== Segment start ==

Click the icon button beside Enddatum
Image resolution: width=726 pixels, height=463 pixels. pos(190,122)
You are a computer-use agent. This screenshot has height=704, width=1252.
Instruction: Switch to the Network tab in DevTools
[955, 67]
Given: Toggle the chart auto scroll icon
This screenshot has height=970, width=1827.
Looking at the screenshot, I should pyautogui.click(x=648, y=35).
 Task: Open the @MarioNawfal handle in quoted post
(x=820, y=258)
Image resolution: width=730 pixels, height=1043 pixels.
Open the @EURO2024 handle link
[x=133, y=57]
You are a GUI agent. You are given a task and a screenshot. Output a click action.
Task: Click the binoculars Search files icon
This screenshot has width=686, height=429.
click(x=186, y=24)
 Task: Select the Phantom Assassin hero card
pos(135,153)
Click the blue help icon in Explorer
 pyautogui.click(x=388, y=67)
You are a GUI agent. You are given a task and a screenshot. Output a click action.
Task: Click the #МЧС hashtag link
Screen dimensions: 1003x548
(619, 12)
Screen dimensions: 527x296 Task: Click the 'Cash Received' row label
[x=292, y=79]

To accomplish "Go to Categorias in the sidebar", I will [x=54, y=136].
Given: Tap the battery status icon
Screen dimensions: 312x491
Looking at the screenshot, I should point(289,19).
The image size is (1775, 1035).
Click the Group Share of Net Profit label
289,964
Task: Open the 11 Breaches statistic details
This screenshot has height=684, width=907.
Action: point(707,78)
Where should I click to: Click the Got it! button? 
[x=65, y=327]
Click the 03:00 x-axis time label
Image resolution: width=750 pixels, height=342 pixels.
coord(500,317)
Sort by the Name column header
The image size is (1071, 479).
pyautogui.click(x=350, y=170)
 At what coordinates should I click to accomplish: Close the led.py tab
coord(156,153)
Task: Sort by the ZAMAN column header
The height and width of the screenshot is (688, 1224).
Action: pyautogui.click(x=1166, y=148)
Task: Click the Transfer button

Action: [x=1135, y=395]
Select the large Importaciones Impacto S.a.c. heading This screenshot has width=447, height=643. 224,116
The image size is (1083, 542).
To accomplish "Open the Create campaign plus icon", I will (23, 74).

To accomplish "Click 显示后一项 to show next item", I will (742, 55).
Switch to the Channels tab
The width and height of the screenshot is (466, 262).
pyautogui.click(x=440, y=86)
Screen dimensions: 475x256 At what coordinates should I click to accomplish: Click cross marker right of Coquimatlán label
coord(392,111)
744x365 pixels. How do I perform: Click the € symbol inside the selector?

== Segment end ==

Once you have found every line above holding the word "Sort", copy those lines.

• COMPLETED EXERCISE
Sort by the Name column header
Task: Sort by the ZAMAN column header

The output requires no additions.